━━ TEXT UNDER STUDY ━━

If you can fit all that God does in your box, then you don’t know Him that well. We must leave room for the wonder and mystery of God in how He chooses to speak to us.
It is not the task of Christianity to provide easy answers to every question, but to make us progressively aware of a mystery. God is not so much the object of our knowledge as the cause of wonder.
Contradictions can bring us into touch with a deeper longing, for the fulfillment of a desire that lives beneath all desires and that only God can satisfy. Contradictions, thus understood, create the friction that can help us move toward God.
He is either greater than we can understand, perceive, describe, or imagine, or He is not God—we are.
May we never lose our wonder. Wide-eyed and mystified, may we be just like a child, staring at the beauty of our King.
God’s self-existence means that he is not answerable to us or to anybody. Although He sometimes explains things to us, he does not have to and often he does not. God does not have to explain himself to anybody.
It is the duty of the Christian scholar to look difficulties and objections squarely in the face. Nothing is to be gained by overlooking, evading or shrinking from them. Truth has no cause to fear scrutiny, however rigid and searching.
Our age dislikes intensely the idea of mystery because it directly exposes our limitations. The thought that there could be something, or someone, beyond human comprehension or imagining is, of course, exciting, but it is also belittling. It puts us in our place and that place is not at the centre.

━━━

[EXERCISES]
• A. In the passage on the mystery of God, what has no cause to fear scrutiny?
• B. Please copy the passage on the mystery of God from "God’s self-existence means" up to and including "rigid and searching.".
• C. Carry on writing the passage on the mystery of God from the point where it stops.
You won't need the lines for any of this.

━━ SUPPLIED ENTRIES ━━

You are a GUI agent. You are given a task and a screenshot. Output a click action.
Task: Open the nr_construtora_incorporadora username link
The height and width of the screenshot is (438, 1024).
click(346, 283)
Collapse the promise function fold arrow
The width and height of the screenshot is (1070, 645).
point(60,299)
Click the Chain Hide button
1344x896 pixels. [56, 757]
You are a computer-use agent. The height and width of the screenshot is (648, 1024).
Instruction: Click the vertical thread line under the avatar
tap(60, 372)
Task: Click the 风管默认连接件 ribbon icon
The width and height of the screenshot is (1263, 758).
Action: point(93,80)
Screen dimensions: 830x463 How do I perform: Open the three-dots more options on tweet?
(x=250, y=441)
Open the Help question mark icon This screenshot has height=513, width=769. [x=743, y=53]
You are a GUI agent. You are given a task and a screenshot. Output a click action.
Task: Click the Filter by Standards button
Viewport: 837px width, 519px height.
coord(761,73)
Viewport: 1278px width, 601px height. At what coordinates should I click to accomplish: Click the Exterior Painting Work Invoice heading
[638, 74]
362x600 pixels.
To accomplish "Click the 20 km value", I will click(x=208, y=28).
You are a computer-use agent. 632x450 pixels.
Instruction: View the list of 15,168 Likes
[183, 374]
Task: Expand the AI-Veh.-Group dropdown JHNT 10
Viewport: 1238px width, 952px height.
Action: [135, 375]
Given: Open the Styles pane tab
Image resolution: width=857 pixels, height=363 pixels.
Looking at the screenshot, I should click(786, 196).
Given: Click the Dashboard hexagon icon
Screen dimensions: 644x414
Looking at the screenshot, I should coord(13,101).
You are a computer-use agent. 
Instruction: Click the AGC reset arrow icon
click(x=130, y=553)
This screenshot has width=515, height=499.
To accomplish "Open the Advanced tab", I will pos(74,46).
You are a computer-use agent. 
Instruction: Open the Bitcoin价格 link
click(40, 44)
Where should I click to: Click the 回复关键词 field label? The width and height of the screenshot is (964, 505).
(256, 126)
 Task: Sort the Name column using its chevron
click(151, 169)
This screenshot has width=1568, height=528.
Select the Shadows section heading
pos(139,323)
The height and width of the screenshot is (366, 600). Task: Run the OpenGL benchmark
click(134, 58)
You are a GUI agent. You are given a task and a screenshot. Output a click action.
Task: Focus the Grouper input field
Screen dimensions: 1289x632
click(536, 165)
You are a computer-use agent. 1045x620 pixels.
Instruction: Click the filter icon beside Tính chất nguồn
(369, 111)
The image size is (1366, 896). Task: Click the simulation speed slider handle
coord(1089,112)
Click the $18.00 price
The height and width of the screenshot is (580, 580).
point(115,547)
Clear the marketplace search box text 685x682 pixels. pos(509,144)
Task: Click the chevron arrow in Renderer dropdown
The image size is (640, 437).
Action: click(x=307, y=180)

━━━

[RESPONSES TO THE TASKS]
• A. Truth

• B.
God’s self-existence means that he is not answerable to us or to anybody. Although He sometimes explains things to us, he does not have to and often he does not. God does not have to explain himself to anybody.
It is the duty of the Christian scholar to look difficulties and objections squarely in the face. Nothing is to be gained by overlooking, evading or shrinking from them. Truth has no cause to fear scrutiny, however rigid and searching.

• C.
God is often silent when we prefer that he speak, and he interrupts us when we prefer that he stay silent. His ways are not our ways. To live with the sacred God of creation means that we conduct our lives with a God who does not explain himself to us. It means that we worship a God who is often mysterious – too mysterious to fit our formulas for better living. It means that God is not our best friend, our secret lover or our good-luck charm. He is God.
Yes, we can believe God with all of our heart and yet have our heart broken by the loss of a child or the treachery of a spouse or the menace of a fatal disease. We know this is true — everyone in the church knows it. And yet, generation after generation of bruised saints have known something else and spoken of it. In the mystery of faith, we find a hand on us in the darkness, a voice that calls our name, and the sheer certainty that nothing can ever separate us from the love of God — not for this life and not for the life to come. We may be scarred and shaken, but as Lewis Smedes says in one of his sermons, we come to know that it’s all right, even when everything is all wrong.